[Stored items]:
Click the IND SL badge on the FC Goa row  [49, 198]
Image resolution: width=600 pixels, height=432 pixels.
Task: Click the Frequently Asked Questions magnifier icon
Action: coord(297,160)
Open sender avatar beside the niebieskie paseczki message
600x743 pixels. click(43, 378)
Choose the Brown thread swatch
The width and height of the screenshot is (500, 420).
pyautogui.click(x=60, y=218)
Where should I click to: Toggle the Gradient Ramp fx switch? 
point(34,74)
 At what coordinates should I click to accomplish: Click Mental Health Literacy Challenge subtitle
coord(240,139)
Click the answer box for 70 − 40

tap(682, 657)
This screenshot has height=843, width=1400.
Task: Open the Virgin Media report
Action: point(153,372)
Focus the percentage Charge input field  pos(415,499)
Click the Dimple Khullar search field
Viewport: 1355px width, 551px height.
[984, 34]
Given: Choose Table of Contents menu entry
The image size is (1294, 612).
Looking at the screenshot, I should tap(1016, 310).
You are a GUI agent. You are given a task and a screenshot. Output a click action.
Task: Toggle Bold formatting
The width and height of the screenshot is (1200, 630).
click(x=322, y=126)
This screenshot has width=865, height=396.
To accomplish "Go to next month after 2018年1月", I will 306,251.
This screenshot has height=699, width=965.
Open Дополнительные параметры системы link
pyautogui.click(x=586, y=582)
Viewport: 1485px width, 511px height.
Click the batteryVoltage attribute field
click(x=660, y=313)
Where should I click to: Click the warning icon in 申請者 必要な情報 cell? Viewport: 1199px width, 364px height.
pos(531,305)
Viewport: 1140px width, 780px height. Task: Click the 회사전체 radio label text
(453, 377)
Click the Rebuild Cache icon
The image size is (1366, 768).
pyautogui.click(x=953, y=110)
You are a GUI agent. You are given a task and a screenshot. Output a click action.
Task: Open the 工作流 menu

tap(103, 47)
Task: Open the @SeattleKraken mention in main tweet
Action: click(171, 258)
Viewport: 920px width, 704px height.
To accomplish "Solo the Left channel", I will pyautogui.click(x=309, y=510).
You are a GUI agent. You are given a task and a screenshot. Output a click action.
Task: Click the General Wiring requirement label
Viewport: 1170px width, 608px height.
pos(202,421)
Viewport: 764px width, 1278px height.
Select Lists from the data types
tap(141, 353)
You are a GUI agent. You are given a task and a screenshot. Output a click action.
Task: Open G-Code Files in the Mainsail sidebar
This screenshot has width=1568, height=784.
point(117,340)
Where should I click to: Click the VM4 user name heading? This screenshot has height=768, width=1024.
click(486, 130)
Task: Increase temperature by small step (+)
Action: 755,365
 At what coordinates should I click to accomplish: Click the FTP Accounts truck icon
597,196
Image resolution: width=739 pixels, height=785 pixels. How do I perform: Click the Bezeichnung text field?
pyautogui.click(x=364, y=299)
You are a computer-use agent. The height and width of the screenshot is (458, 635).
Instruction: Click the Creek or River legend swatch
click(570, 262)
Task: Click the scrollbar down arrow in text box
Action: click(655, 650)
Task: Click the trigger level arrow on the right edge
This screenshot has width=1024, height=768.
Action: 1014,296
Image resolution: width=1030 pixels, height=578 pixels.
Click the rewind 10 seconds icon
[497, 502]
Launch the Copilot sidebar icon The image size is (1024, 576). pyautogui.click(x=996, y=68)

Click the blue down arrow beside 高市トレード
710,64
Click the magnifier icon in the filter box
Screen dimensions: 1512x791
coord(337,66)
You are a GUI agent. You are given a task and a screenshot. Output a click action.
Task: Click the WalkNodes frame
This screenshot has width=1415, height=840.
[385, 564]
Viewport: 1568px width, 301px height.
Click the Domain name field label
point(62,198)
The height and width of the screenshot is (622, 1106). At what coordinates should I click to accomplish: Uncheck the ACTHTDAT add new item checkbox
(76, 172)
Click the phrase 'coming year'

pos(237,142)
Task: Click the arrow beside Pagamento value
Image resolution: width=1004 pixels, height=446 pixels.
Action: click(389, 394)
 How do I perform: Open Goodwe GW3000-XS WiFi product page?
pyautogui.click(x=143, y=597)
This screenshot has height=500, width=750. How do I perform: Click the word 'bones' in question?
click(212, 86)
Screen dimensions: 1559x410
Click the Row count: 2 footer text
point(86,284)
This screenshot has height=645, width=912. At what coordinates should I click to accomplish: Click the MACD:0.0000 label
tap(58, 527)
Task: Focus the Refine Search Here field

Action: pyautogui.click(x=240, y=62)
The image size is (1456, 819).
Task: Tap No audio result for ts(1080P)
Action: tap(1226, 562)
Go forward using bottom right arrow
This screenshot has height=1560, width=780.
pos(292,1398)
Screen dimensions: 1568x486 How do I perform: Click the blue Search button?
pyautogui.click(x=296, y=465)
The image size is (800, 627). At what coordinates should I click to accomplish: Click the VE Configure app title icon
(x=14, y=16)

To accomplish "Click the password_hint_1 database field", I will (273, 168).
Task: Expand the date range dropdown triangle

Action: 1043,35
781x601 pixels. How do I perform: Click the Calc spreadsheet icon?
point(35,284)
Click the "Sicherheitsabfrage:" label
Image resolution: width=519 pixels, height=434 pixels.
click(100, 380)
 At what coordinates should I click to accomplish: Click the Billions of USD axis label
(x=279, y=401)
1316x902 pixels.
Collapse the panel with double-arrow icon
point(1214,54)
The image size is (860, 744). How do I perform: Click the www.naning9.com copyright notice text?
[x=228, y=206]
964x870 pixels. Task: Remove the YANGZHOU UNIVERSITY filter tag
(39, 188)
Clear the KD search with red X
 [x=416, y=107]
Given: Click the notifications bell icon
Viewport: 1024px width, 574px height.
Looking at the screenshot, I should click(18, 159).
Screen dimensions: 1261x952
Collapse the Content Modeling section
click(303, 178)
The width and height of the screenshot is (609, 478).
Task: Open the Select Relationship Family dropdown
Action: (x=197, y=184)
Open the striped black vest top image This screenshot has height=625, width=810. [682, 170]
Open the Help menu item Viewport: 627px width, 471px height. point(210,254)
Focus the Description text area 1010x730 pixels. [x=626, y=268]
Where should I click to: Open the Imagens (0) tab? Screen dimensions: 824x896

[Your assignment]:
Faithfully transcribe the whole of the data.

[Task output]:
Click the IND SL badge on the FC Goa row  [49, 198]
Image resolution: width=600 pixels, height=432 pixels.
Task: Click the Frequently Asked Questions magnifier icon
Action: coord(297,160)
Open sender avatar beside the niebieskie paseczki message
600x743 pixels. click(43, 378)
Choose the Brown thread swatch
The width and height of the screenshot is (500, 420).
pyautogui.click(x=60, y=218)
Where should I click to: Toggle the Gradient Ramp fx switch? 
point(34,74)
 At what coordinates should I click to accomplish: Click Mental Health Literacy Challenge subtitle
coord(240,139)
Click the answer box for 70 − 40

tap(682, 657)
This screenshot has height=843, width=1400.
Task: Open the Virgin Media report
Action: point(153,372)
Focus the percentage Charge input field  pos(415,499)
Click the Dimple Khullar search field
Viewport: 1355px width, 551px height.
[984, 34]
Given: Choose Table of Contents menu entry
The image size is (1294, 612).
Looking at the screenshot, I should tap(1016, 310).
You are a GUI agent. You are given a task and a screenshot. Output a click action.
Task: Toggle Bold formatting
The width and height of the screenshot is (1200, 630).
click(x=322, y=126)
This screenshot has width=865, height=396.
To accomplish "Go to next month after 2018年1月", I will 306,251.
This screenshot has height=699, width=965.
Open Дополнительные параметры системы link
pyautogui.click(x=586, y=582)
Viewport: 1485px width, 511px height.
Click the batteryVoltage attribute field
click(x=660, y=313)
Where should I click to: Click the warning icon in 申請者 必要な情報 cell? Viewport: 1199px width, 364px height.
pos(531,305)
Viewport: 1140px width, 780px height. Task: Click the 회사전체 radio label text
(453, 377)
Click the Rebuild Cache icon
The image size is (1366, 768).
pyautogui.click(x=953, y=110)
You are a GUI agent. You are given a task and a screenshot. Output a click action.
Task: Open the 工作流 menu

tap(103, 47)
Task: Open the @SeattleKraken mention in main tweet
Action: click(171, 258)
Viewport: 920px width, 704px height.
To accomplish "Solo the Left channel", I will pyautogui.click(x=309, y=510).
You are a GUI agent. You are given a task and a screenshot. Output a click action.
Task: Click the General Wiring requirement label
Viewport: 1170px width, 608px height.
pos(202,421)
Viewport: 764px width, 1278px height.
Select Lists from the data types
tap(141, 353)
You are a GUI agent. You are given a task and a screenshot. Output a click action.
Task: Open G-Code Files in the Mainsail sidebar
This screenshot has width=1568, height=784.
point(117,340)
Where should I click to: Click the VM4 user name heading? This screenshot has height=768, width=1024.
click(486, 130)
Task: Increase temperature by small step (+)
Action: 755,365
 At what coordinates should I click to accomplish: Click the FTP Accounts truck icon
597,196
Image resolution: width=739 pixels, height=785 pixels. How do I perform: Click the Bezeichnung text field?
pyautogui.click(x=364, y=299)
You are a computer-use agent. The height and width of the screenshot is (458, 635).
Instruction: Click the Creek or River legend swatch
click(570, 262)
Task: Click the scrollbar down arrow in text box
Action: click(655, 650)
Task: Click the trigger level arrow on the right edge
This screenshot has width=1024, height=768.
Action: 1014,296
Image resolution: width=1030 pixels, height=578 pixels.
Click the rewind 10 seconds icon
[497, 502]
Launch the Copilot sidebar icon The image size is (1024, 576). pyautogui.click(x=996, y=68)

Click the blue down arrow beside 高市トレード
710,64
Click the magnifier icon in the filter box
Screen dimensions: 1512x791
coord(337,66)
You are a GUI agent. You are given a task and a screenshot. Output a click action.
Task: Click the WalkNodes frame
This screenshot has width=1415, height=840.
[385, 564]
Viewport: 1568px width, 301px height.
Click the Domain name field label
point(62,198)
The height and width of the screenshot is (622, 1106). At what coordinates should I click to accomplish: Uncheck the ACTHTDAT add new item checkbox
(76, 172)
Click the phrase 'coming year'

pos(237,142)
Task: Click the arrow beside Pagamento value
Image resolution: width=1004 pixels, height=446 pixels.
Action: click(389, 394)
 How do I perform: Open Goodwe GW3000-XS WiFi product page?
pyautogui.click(x=143, y=597)
This screenshot has height=500, width=750. How do I perform: Click the word 'bones' in question?
click(212, 86)
Screen dimensions: 1559x410
Click the Row count: 2 footer text
point(86,284)
This screenshot has height=645, width=912. At what coordinates should I click to accomplish: Click the MACD:0.0000 label
tap(58, 527)
Task: Focus the Refine Search Here field

Action: pyautogui.click(x=240, y=62)
The image size is (1456, 819).
Task: Tap No audio result for ts(1080P)
Action: tap(1226, 562)
Go forward using bottom right arrow
This screenshot has height=1560, width=780.
pos(292,1398)
Screen dimensions: 1568x486 How do I perform: Click the blue Search button?
pyautogui.click(x=296, y=465)
The image size is (800, 627). At what coordinates should I click to accomplish: Click the VE Configure app title icon
(x=14, y=16)

To accomplish "Click the password_hint_1 database field", I will (273, 168).
Task: Expand the date range dropdown triangle

Action: 1043,35
781x601 pixels. How do I perform: Click the Calc spreadsheet icon?
point(35,284)
Click the "Sicherheitsabfrage:" label
Image resolution: width=519 pixels, height=434 pixels.
click(100, 380)
 At what coordinates should I click to accomplish: Click the Billions of USD axis label
(x=279, y=401)
1316x902 pixels.
Collapse the panel with double-arrow icon
point(1214,54)
The image size is (860, 744). How do I perform: Click the www.naning9.com copyright notice text?
[x=228, y=206]
964x870 pixels. Task: Remove the YANGZHOU UNIVERSITY filter tag
(39, 188)
Clear the KD search with red X
 [x=416, y=107]
Given: Click the notifications bell icon
Viewport: 1024px width, 574px height.
Looking at the screenshot, I should click(18, 159).
Screen dimensions: 1261x952
Collapse the Content Modeling section
click(303, 178)
The width and height of the screenshot is (609, 478).
Task: Open the Select Relationship Family dropdown
Action: (x=197, y=184)
Open the striped black vest top image This screenshot has height=625, width=810. [682, 170]
Open the Help menu item Viewport: 627px width, 471px height. point(210,254)
Focus the Description text area 1010x730 pixels. [x=626, y=268]
Where should I click to: Open the Imagens (0) tab? Screen dimensions: 824x896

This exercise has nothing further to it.